━━━━━ Records provided
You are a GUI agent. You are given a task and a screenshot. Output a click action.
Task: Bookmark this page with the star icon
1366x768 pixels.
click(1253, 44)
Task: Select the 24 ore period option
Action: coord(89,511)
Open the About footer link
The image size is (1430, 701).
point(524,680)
━━━━━━━━━━
=== Work instructions ===
Write every entry out again exactly.

=== Result ===
You are a GUI agent. You are given a task and a screenshot. Output a click action.
Task: Bookmark this page with the star icon
1366x768 pixels.
click(1253, 44)
Task: Select the 24 ore period option
Action: coord(89,511)
Open the About footer link
The image size is (1430, 701).
point(524,680)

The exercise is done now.